### EXERCISE OBJECTIVE
In the listing below, rewrite the stretch from "Given: Open the" through "Looking at the" with "Last Name" changed to "First Name" and nothing else altered. Return only those lines.

### SOURCE MATERIAL
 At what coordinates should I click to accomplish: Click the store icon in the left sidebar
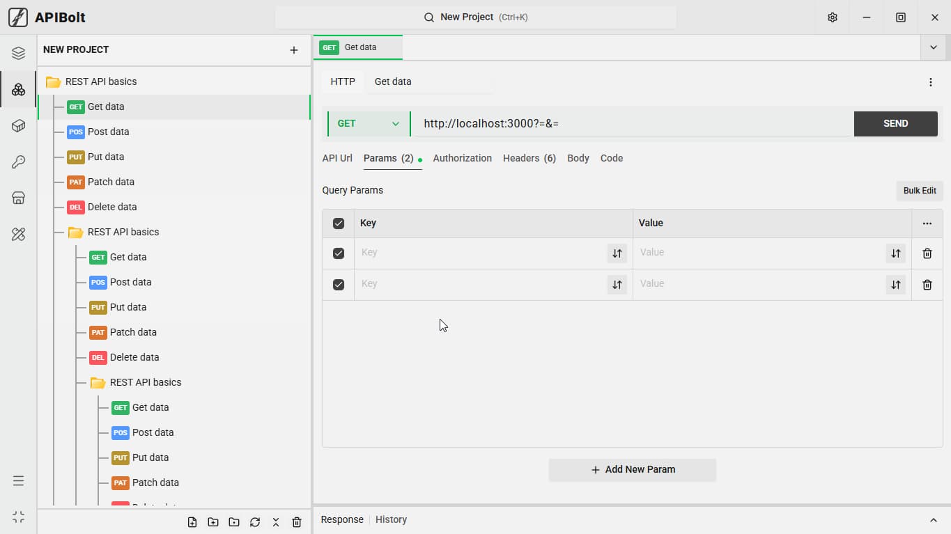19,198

* * *

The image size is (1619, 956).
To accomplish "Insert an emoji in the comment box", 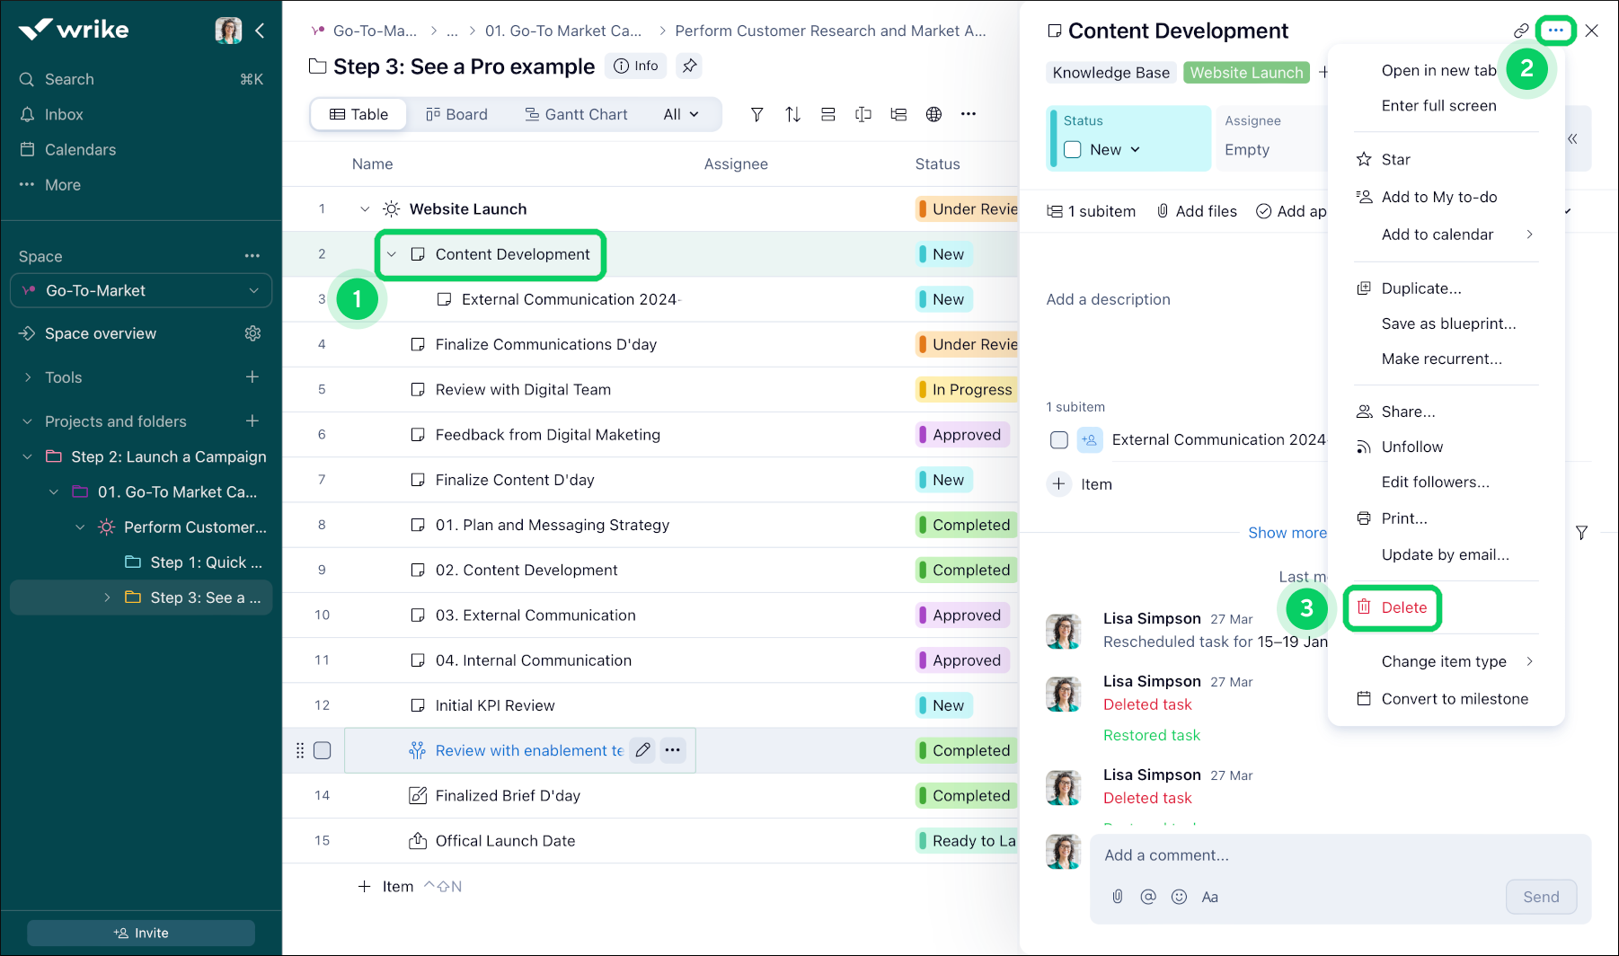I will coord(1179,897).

...

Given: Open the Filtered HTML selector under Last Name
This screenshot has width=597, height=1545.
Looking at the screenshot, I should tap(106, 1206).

### SOLUTION FOR THIS PROBLEM
Given: Open the Filtered HTML selector under First Name
This screenshot has width=597, height=1545.
Looking at the screenshot, I should tap(106, 1206).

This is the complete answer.